I’ve been wanting to take a class at Nantucket Culinary Center all year. Like most island businesspeople, during the summer season I have trouble setting aside enough time to sleep let alone indulge in a couple of hours of pure fun. But I needed a break from digging decorations out of the attic, wrapping presents, and mailing packages, so I signed up for a class at NCC on how to build a gingerbread house.
I talked a friend into accompanying me (thank you, Corinne), and at 9:30 this morning we drove to town through the fresh snow, scored great parking spots, and walked into the demonstration kitchen at 22 Federal Street expecting to see 15 or 20 fellow islanders. What we didn’t expect was that they’d all be between the ages of 6 and 10. I had mistakenly signed us up for the children’s session!
We decided we could use a beginner class, so we tied on aprons, chose our seats, and waited for the demonstration to start. Chef Greg Margolis patiently fielded a barrage of questions and comments from his young students: the “glue” is really sugar and water… yes all the materials are edible (but please don’t lick them), and, yes, you can eat your entire house once you get home (“only if Mom says we can,” piped up the little boy across the table).

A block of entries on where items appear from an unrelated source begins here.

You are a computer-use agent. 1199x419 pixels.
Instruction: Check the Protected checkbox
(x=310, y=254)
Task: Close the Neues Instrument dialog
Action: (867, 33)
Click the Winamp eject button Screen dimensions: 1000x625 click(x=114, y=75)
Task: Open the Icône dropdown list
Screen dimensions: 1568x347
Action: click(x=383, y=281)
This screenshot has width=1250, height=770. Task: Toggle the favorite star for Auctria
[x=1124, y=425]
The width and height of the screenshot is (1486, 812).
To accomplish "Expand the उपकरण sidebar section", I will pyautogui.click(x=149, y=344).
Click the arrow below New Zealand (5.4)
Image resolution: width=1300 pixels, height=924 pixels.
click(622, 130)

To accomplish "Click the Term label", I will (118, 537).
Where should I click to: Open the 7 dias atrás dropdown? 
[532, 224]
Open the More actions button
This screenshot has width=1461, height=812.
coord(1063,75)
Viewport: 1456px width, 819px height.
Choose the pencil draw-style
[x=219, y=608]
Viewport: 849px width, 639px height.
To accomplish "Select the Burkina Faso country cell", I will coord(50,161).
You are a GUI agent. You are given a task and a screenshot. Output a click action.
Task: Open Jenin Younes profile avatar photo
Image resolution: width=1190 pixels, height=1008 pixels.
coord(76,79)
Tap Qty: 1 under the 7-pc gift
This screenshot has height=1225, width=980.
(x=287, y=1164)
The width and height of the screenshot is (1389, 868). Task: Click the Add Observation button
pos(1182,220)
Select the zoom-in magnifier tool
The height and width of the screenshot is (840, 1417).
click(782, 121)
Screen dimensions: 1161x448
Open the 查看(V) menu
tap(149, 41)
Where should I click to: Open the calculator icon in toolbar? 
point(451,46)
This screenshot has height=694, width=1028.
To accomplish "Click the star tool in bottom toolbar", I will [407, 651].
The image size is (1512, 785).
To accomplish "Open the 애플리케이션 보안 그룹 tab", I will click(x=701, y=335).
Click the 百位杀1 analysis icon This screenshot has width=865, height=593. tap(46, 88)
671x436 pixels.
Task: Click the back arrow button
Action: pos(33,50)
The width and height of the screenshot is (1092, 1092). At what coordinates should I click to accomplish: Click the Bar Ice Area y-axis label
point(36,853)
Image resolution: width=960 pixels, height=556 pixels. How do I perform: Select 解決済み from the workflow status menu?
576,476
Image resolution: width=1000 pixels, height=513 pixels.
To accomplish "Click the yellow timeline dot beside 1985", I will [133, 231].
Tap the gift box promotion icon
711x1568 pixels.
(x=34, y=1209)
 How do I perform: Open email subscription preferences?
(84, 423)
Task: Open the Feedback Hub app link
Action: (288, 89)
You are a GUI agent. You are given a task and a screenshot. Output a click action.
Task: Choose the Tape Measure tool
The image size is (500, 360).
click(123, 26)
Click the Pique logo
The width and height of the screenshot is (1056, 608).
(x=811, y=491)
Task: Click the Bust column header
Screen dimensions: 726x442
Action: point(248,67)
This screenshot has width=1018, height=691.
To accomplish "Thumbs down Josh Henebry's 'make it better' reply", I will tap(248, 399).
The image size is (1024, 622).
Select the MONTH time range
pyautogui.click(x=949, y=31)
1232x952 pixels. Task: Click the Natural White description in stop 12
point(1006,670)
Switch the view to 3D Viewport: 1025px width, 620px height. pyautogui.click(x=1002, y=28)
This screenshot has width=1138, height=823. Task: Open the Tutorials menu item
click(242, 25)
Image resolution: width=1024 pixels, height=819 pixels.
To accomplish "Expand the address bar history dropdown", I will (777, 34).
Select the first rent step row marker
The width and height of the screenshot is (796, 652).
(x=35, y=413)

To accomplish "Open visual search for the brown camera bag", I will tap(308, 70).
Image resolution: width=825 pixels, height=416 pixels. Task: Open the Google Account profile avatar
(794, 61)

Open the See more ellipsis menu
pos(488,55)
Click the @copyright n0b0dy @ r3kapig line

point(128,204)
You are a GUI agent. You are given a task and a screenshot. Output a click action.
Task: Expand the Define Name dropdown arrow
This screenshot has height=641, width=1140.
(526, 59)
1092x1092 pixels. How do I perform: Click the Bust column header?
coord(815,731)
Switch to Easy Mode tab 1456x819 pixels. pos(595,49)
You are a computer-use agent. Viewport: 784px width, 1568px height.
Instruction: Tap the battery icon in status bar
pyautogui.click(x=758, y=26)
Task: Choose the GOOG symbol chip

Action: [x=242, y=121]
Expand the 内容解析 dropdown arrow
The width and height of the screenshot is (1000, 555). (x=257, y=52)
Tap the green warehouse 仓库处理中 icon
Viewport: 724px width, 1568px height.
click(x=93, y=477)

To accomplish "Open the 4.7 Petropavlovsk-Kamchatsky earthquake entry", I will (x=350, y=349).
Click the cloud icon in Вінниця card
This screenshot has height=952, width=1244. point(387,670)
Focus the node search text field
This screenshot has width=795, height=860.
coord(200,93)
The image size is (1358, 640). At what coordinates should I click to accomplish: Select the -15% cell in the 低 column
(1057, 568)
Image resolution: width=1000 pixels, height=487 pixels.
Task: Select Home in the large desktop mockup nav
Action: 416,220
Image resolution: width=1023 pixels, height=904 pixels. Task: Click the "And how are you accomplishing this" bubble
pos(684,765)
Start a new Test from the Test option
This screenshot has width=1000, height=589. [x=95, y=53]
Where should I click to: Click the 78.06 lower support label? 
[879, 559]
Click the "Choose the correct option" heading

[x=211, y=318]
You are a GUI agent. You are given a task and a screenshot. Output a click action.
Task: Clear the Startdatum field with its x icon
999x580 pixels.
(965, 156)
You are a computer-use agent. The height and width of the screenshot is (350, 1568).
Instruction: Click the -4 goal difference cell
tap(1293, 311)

Ten minutes later we were cutting graham cracker walls and roofs and using sugar icing to construct our houses. Chef Greg and Joy Margolis (who run the Culinary Center) and their associate chefs circulated through the room offering assistance where needed. The tables were filled with bowls of gumdrops, tiny marshmallows, M&Ms, cereal, mint candies, ginger snaps, candy canes, pretzels, coconut, colored sugar, and Hershey’s kisses. Our fellow students showed admirable restraint in not devouring the building materials, though we could see they were sorely tempted.
Kids all around us worked hard to adorn their houses with gumdrop chimneys, chex shingles, pretzel doors, and coconut snow, landscaping with M&M walkways, candy snowmen, and cookie fencing. Some houses had two stories; others had outbuildings; all were very creative. The children all worked together, sharing decorations and pointers on how to improve construction. Corinne and I had fun watching them and designing our own houses.
At the end of the hour, I felt more in the Christmas spirit and had a new decoration for our holiday table. I may have to rethink my plans for a second career in construction, but I’m definitely going to make time to take more classes at the Nantucket Culinary Center. Thank you Greg and Joy, and Merry Christmas!